DATA SECTION START
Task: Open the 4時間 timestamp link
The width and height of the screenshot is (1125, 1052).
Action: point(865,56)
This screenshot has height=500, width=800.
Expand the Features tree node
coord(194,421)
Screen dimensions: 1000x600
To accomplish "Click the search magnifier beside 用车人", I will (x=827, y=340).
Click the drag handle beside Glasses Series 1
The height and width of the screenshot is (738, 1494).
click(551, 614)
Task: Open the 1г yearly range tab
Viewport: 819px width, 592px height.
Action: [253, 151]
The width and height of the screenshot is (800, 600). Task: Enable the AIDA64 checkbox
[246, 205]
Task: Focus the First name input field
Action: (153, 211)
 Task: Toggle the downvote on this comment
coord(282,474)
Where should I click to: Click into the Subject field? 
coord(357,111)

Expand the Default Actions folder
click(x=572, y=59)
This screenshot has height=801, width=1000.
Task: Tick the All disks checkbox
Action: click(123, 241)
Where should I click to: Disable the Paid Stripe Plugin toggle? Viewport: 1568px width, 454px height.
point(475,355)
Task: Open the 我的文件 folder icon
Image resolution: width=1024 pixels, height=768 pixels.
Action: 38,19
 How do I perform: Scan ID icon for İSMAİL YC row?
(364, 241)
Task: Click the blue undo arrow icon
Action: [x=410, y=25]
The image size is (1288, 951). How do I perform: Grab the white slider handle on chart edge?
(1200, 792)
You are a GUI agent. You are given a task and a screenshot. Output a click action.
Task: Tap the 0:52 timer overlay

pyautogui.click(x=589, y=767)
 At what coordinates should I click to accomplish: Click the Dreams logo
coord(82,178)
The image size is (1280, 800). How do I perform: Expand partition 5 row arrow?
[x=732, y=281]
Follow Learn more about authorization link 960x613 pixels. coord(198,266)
DATA SECTION END
* _EXERCISE_: Output only the lines from the top of the entries through the one holding "Screen dimensions: 1000x600", copied exactly.

* _OUTPUT FOR THIS EXERCISE_:
Task: Open the 4時間 timestamp link
The width and height of the screenshot is (1125, 1052).
Action: point(865,56)
This screenshot has height=500, width=800.
Expand the Features tree node
coord(194,421)
Screen dimensions: 1000x600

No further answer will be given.